You’ll know that grazing season is really here when you see something in your pastures that we all grew up fearing: WEEDS. But don’t worry. Be happy!

Weeds are good for you and for your livestock! So don’t spray them, burn, them pull them or harm them. Treat them as valuable forage!

Cover of Weed Nutritional Values

You can read the whole publication, written by A. Ozzie Abaye, Guillermo Scaglia, and Chris Teutsch, by clicking to download it now.

Weed Nutritional Values

One of my favorite weed publications is Virginia Tech Cooperative Extension’s “The Nutritive Value of Common Pasture Weeds and Their Relation to Livestock Nutrient Requirements.” It reviews the research available on weeds and concludes that weeds can meet the protein values of almost all classes of stock that we raise.

To refresh your memory, here’s what stock require:

Mature Beef cows – 10.5% CP
First-calf heifers – 10.5% CP
Pregnant, replacement beef heifers – 8.8% CP
Dairy heifers – 16% CP
Dry, pregnant dairy cows – 18% CP
Lactating dairy cows – 19% CP
Young goats – 14% CP
Does – 14% CP
Bucks – 11% CP
Mature ewes – 15% CP
Finishing and replacement lambs – 11.6% CP

Now here are a series of charts you can check to see which weeds meet those needs during different parts of the growing season. Some of the charts include IVDMD (Invitro Dry Matter Digestibility), a measure of how digestible a forage is, and ADF (Acid Detergent Fiber) a measure of the least digestible parts of a plant. Ideally you want low ADF and high IVDMD in your forages. (You can click on the charts to see them larger.)

From "The Nutritive Value of Common Pasture Weeds and Their Relation to Livestock Nutrient Requirements"

From “The Nutritive Value of Common Pasture Weeds and Their Relation to Livestock Nutrient Requirements”

From "The Nutritive Value of Common Pasture Weeds and Their Relation to Livestock Nutrient Requirements"

From “The Nutritive Value of Common Pasture Weeds and Their Relation to Livestock Nutrient Requirements”

From "The Nutritive Value of Common Pasture Weeds and Their Relation to Livestock Nutrient Requirements"

From “The Nutritive Value of Common Pasture Weeds and Their Relation to Livestock Nutrient Requirements”

From "The Nutritive Value of Common Pasture Weeds and Their Relation to Livestock Nutrient Requirements"

From “The Nutritive Value of Common Pasture Weeds and Their Relation to Livestock Nutrient Requirements”

From "The Nutritive Value of Common Pasture Weeds and Their Relation to Livestock Nutrient Requirements"

From “The Nutritive Value of Common Pasture Weeds and Their Relation to Livestock Nutrient Requirements”

Even if your particular weed isn’t on this list, I can tell you that it is probably in the same range as the plants shown here. In my work teaching cows to eat weeds, I’ve tested a wide variety of weeds and the results gave me two rules of thumb:

1. If it’s green and growing it’s going to have some good protein.

2. More leaf and less stem makes it more digestible.

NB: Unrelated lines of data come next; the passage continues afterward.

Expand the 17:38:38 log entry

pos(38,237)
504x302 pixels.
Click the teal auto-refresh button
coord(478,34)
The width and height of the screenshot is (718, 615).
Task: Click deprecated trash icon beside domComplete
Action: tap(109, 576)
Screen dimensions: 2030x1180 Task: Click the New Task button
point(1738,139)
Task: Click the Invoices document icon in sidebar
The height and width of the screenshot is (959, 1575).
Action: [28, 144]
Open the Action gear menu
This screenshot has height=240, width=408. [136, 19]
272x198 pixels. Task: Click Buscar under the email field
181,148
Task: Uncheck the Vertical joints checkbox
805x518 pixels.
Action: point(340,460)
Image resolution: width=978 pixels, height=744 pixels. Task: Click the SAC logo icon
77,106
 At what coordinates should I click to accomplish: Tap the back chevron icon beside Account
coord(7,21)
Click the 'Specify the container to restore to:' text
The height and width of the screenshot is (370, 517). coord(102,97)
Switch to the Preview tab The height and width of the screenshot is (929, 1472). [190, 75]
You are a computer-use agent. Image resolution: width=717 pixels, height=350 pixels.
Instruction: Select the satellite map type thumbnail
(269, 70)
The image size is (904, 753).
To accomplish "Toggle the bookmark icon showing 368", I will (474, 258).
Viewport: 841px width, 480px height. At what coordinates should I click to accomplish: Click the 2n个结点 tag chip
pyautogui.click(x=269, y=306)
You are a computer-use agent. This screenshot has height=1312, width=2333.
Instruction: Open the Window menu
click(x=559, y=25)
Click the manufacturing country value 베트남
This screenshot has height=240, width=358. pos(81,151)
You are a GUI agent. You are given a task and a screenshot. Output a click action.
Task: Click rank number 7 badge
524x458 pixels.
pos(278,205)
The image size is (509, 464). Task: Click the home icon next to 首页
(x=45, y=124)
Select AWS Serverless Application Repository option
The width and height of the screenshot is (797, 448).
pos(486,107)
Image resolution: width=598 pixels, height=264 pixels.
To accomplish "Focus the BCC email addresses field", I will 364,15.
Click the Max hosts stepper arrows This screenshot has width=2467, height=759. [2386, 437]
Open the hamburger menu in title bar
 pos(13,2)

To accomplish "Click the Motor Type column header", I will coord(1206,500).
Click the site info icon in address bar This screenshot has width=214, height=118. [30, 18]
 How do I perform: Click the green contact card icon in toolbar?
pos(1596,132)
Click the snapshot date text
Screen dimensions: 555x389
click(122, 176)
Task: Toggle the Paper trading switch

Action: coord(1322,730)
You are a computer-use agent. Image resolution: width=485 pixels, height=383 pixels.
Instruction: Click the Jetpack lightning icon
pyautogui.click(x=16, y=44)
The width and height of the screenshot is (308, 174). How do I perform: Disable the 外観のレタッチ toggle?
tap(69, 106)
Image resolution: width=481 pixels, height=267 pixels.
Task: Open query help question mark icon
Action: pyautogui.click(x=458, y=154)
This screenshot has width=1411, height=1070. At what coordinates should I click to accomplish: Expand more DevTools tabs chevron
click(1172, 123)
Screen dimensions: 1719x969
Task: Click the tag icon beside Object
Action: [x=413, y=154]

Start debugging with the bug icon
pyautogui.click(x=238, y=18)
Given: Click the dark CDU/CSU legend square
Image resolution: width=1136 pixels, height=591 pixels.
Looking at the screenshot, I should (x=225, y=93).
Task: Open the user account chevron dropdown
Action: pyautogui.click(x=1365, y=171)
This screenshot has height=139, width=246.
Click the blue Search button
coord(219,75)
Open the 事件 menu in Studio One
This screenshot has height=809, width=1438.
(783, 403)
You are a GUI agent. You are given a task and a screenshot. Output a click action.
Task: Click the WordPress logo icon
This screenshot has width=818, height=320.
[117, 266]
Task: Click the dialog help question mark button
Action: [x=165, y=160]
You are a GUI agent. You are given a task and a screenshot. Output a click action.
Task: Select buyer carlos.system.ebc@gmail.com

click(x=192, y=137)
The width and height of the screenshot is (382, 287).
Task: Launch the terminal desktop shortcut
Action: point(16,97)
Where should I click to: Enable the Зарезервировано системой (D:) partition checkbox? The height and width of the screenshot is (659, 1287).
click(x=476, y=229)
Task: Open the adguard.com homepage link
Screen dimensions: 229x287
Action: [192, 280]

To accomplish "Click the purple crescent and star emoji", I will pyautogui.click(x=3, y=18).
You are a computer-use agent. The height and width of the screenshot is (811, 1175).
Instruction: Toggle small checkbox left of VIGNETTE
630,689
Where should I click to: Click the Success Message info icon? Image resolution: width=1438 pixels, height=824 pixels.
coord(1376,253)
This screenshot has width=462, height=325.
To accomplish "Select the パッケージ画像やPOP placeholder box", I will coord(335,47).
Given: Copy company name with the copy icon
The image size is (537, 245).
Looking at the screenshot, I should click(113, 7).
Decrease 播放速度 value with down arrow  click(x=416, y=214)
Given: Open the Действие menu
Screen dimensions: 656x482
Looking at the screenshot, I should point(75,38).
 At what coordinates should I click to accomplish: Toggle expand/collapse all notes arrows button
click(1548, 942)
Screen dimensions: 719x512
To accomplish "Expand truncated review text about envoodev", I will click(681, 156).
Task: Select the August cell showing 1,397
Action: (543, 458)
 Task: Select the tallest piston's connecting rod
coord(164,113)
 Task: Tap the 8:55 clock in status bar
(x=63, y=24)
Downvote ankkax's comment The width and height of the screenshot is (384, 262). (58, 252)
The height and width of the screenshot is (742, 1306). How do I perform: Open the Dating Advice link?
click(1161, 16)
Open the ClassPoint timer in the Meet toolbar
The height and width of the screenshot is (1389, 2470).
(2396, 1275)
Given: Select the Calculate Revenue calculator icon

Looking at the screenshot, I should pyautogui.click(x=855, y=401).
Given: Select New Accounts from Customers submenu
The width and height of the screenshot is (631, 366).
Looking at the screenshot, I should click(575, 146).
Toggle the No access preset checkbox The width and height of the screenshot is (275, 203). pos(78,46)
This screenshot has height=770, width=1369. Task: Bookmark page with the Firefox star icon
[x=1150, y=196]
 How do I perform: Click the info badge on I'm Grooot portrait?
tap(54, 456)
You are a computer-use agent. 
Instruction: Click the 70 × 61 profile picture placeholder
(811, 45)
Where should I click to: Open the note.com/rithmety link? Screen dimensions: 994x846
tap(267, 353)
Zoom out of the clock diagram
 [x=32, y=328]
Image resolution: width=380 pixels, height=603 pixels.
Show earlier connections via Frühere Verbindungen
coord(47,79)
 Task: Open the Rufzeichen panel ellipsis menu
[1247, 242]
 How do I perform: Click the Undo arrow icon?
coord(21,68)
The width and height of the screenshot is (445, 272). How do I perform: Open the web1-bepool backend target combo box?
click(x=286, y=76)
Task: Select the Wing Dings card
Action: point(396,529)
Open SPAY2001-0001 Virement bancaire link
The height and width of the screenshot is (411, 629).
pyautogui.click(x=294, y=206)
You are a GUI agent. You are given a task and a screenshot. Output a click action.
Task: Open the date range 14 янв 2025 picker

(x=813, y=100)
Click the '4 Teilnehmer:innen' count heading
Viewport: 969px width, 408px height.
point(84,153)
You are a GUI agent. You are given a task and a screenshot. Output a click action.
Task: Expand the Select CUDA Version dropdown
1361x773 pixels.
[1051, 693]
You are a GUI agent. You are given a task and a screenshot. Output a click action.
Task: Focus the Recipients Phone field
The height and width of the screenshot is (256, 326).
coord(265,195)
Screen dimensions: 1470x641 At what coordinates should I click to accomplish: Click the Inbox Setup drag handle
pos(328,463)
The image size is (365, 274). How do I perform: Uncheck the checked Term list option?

Some of my favorite weeds for good eating aren’t included on the list, but meet all your livestock requirements.  They include:

Knapweed (Spotted, diffuse, Russian, Meadow)
Hoary Cress/Whitetop
All of the thistles. Canada thistle is the easiest weed I teach livestock to eat

If Weeds Are So Good, Why Aren’t Your Livestock Eating Them?

What’s interesting about the weed research reviewed in this publication is that it’s not recent. Some of them date back to the 1970s. So, we’ve known that weeds are pretty nutritious for a long time. What we haven’t really understood as well is how animals choose what to eat. But thanks to research done more recently at Utah State University, we now know that animals choose first what their Moms and herd mates eat. They don’t like to experiment with new foods because, but when they do, they keep on eating it if it meets their requirements. (Here’s an article about Palatablity that explains this.) So, if no one your animal knows is eating a weed, and it has everything it needs, it won’t try the new weed and it won’t know that it’s tasty.

This calf is eating musk thistle, just like her mom taught her to do.

This calf is eating musk thistle, just like her mom taught her to do.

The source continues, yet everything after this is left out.